Whatever comes before the line containing "How do I perform: Click" stays out; transcribe that line and all that follow to the end of the records exactly, with no pictures.

SUPPLIED INFORMATION –
====

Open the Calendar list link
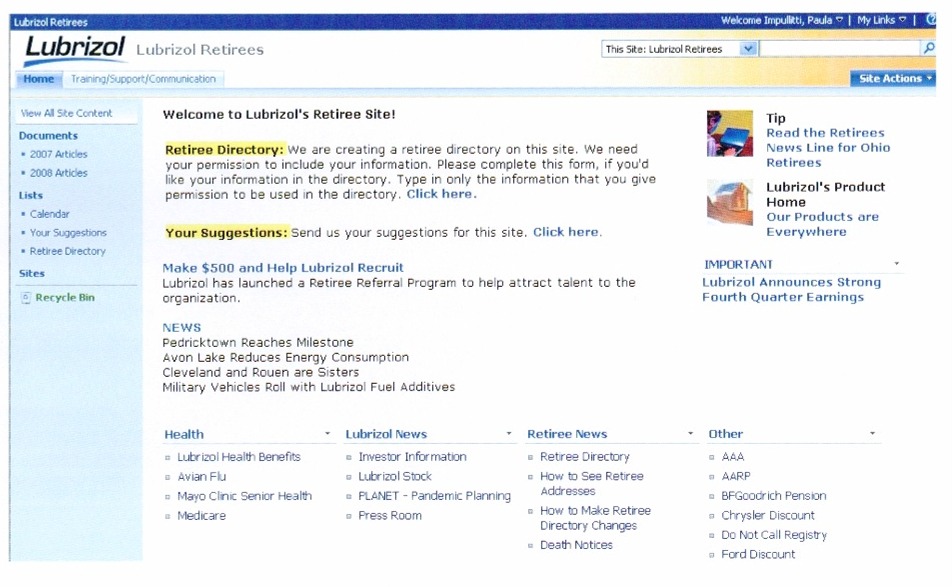The image size is (952, 587). pos(50,214)
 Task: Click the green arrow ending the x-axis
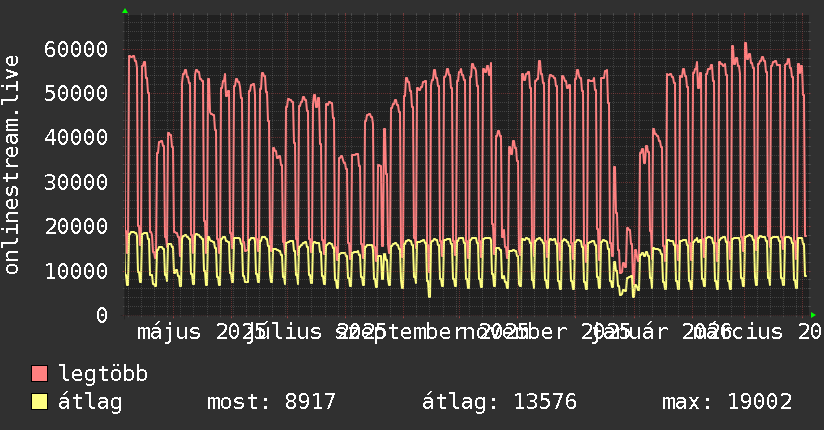coord(813,315)
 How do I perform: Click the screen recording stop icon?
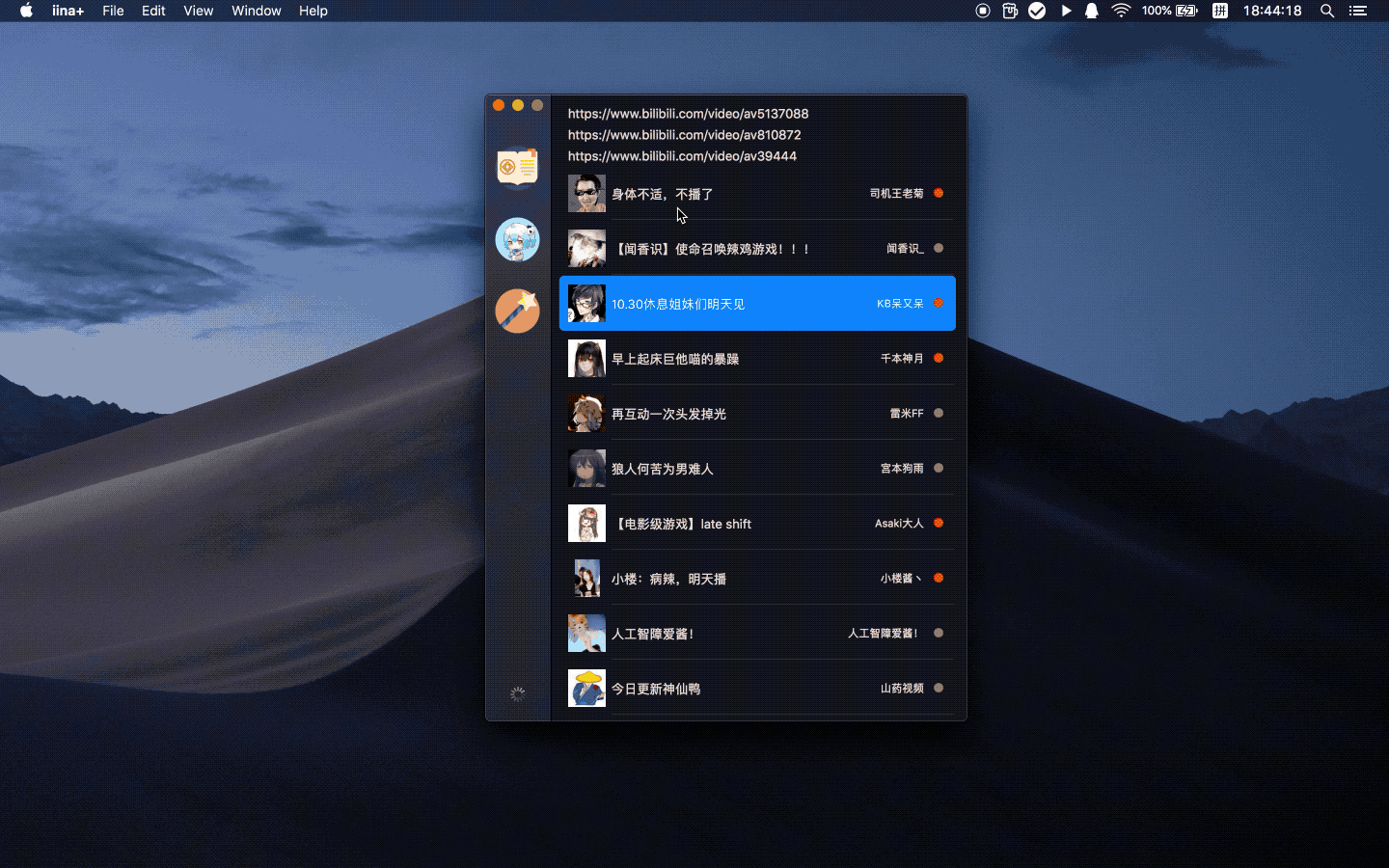click(x=982, y=11)
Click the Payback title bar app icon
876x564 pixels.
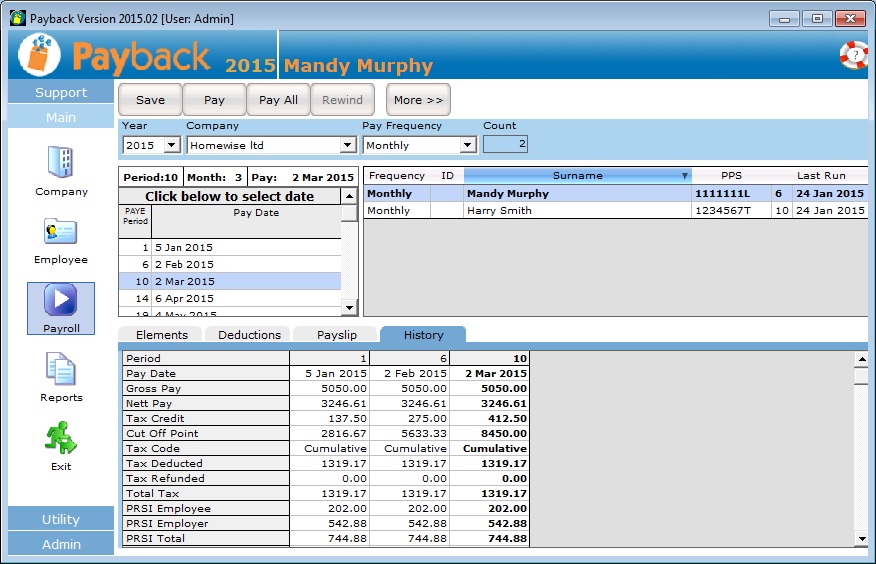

====

REPLY TO THE TASK –
 How do I perform: Click the screen recording stop icon?
click(x=982, y=11)
Click the Payback title bar app icon
876x564 pixels.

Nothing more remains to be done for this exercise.